Il s’agit de Mas’oud-i Saad-i Selmân 1, illustre poète persan, qui subit dans son âge mûr près de vingt ans d’emprisonnement sous les règnes successifs de trois rois (XIe-XIIe siècle). Les souffrances endurées pendant son incarcération prêtent à ses vers des accents d’une force, d’une intensité, d’une sincérité telles, qu’il nous arrive parfois, en les lisant, de sentir nos cheveux se dresser sur notre tête, et les larmes nous venir aux yeux. « Tout critique impartial reconnaît quel haut degré d’éloquence et d’inspiration Mas’oud atteint en ses poèmes de captivité », dit Nezâmî ‘Arûzî 2. La famille de Mas’oud était originaire d’Hamadan (Iran) ; mais son père, Khâja Saad ben Selmân, alla résider à Lahore (Pakistan), où il jouit longtemps de la faveur des rois ghaznévides et remplit quelques postes élevés sous leur gouvernement. Mas’oud hérita des honneurs de son père ; mais, par suite d’intrigues de Cour et à cause, dit-on, de son attachement au prince Saïf uddaula Mahmoud, qui fut accusé de trahison, il fut arrêté et enchaîné par le roi en 1079 ou 1080 apr. J.-C. dans la citadelle de Nâï 3. Ce nom de Nâï, qui signifie « roseau » ou « flûte de roseau » en persan, donna naissance à des jeux de mots tout à fait fascinants dans les vers de notre poète : « Mon cœur gémit, comme gémit le roseau de la flûte, prisonnier que je suis dans cette citadelle de Nâï… Quoi d’autre que plaintes peut apporter l’air de Nâï ? Le destin m’eût déjà tué à force de douleurs et de souffrances, si ma vie n’avait pour lien la poésie vivifiante. Non, non, ma grandeur s’est accrue de toute la hauteur de la citadelle de Nâï ! » 4 En vain, ce rossignol chanta dans sa cage de fer ; en vain, ses vers furent lus au roi. Ce dernier les écouta, mais n’en fut point ému ; il quitta le monde en laissant en captivité notre poète, qui ne fut libéré que la soixantaine passée. Dégoûté d’une Cour dont il n’avait reçu que des injustices et des mortifications, Mas’oud passa le reste de ses jours dans les paisibles fonctions de bibliothécaire. « Combien de poèmes, brillants comme des joyaux et précieux comme des perles, naquirent de cette nature ardente et ne furent jamais agréés ! », dit Nezâmî ‘Arûzî. « Le déshonneur en restera sur la grande maison [ghaznévide]… Le malheur de Mas’oud vint à son terme, tandis que le déshonneur restera sur cette dynastie jusqu’au jour de la résurrection. »
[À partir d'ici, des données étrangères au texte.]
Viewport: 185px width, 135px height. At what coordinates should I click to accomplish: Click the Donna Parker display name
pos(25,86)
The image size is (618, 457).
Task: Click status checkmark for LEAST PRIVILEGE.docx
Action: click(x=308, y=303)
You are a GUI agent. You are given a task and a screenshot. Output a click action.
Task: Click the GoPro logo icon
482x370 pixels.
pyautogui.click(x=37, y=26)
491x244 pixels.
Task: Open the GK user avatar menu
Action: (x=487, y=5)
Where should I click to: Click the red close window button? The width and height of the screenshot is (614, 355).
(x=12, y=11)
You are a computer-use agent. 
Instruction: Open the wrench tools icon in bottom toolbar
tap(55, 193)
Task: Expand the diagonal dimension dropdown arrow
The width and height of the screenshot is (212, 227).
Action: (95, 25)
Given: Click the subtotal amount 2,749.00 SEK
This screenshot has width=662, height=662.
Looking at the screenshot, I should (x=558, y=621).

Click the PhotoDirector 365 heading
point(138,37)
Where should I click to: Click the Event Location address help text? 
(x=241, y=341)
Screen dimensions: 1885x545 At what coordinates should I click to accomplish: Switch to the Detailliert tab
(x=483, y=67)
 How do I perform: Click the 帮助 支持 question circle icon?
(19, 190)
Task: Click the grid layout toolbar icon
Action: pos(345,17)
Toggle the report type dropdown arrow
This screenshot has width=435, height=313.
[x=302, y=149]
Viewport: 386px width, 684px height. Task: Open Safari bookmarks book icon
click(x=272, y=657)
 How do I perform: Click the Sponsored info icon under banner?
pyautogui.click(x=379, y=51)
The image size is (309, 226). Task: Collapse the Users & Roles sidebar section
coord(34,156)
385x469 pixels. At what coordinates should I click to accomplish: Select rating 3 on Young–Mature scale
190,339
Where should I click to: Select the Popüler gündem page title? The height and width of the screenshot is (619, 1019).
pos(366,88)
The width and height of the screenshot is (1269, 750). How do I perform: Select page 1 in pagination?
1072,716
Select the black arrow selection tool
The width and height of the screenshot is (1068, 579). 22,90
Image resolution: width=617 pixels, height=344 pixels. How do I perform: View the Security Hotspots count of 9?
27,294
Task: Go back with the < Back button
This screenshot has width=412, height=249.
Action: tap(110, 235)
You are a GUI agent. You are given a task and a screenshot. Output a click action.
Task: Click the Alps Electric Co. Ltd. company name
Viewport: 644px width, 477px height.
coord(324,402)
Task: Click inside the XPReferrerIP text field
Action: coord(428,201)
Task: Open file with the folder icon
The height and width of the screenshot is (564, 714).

- En persan مسعود سعد سلمان. Parfois transcrit Mas’ûd-i Sa’d Salmân, Maç’ûd-i Sa’ad Salmân, Mas‘ud-e Sa‘d-e Salmān, Masood Said Salman, Masoud Sa’ad Salman ou Maç’oud-i Sa’ad-i Selman. À ne pas confondre avec Saadi, l’auteur du « Gulistan » et du « Boustan », qui vécut un siècle plus tard.
- « Les Quatre Discours ; traduit du persan par Isabelle de Gastines », p. 92.
Nezâmî ‘Arûzî, « Les Quatre Discours »
éd. G.-P. Maisonneuve et Larose, coll. UNESCO d’œuvres représentatives-Bibliothèque des œuvres classiques persanes, Paris
Il s’agit des « Quatre Discours » (« Tchahâr Maqâleh » 1) de Nezâmî de Samarcande 2, critique littéraire persan. On le surnomme communément Nezâmî ‘Arûzî 3 (« Nezâmî le Prosateur ») afin de le distinguer de son homonyme, le grand poète de Gandjeh. On ne sait de sa vie que le peu qu’il en a dit lui-même dans ses « Quatre Discours ». En 1110-1111 apr. J.-C., il était dans sa ville natale de Samarcande (Ouzbékistan), recueillant des traditions relatives au poète Rûdaki ; en 1112-1113 apr. J.-C., il rencontra à Balkh (Afghanistan) Omar Khayyam dont il devint un proche, un élève même ; trois ans plus tard, il séjourna à Hérat (Afghanistan) ; l’année suivante, se trouvant dans le besoin, il se rendit à Ṭoûs (Iran) avec l’espoir de gagner la faveur du sultan Ahmad Sanjar ; là-bas, il visita la tombe de Firdousi et recueillit à son sujet plusieurs détails insérés dans son livre ; la même année, il se rendit à Nishapur (Iran), où il fit visite au poète Moezzi. Ses « Quatre Discours » ont été probablement composés peu avant la mort du sultan Ahmad Sanjar en 1157 apr. J.-C. Ils se divisent en quatre chapitres, traitant des quatre classes d’hommes — secrétaires, poètes, astrologues et médecins — qui sont nécessaires au service des rois. Pour chaque classe, Nezâmî ‘Arûzî raconte une dizaine d’anecdotes : « Viendront [ci-après] dix authentiques et plaisantes anecdotes », dit-il dans sa préface 4, « choisies parmi les plus originales et les plus appropriées à [chaque] chapitre, afin d’éclairer le roi et de le convaincre que l’office de secrétaire n’est pas une petite charge ; que celui de poète n’est pas une futile occupation ; que l’astrologie est une science nécessaire ; que la médecine est un art indispensable ». Outre leur charme, leur style admirable d’élégance et de naturel, ces anecdotes ont le mérite de donner de précieux renseignements, qu’on ne trouve nulle part ailleurs, sur l’histoire intellectuelle de cette époque ; elles fournissent le seul témoignage contemporain sur Khayyam et le plus ancien détail biographique sur Firdousi. En somme, comme dit un orientaliste 5, leur auteur est « un de ceux qui jettent le plus de lumière sur la vie de Cour en Perse et en Asie centrale au XIIe siècle de notre ère ».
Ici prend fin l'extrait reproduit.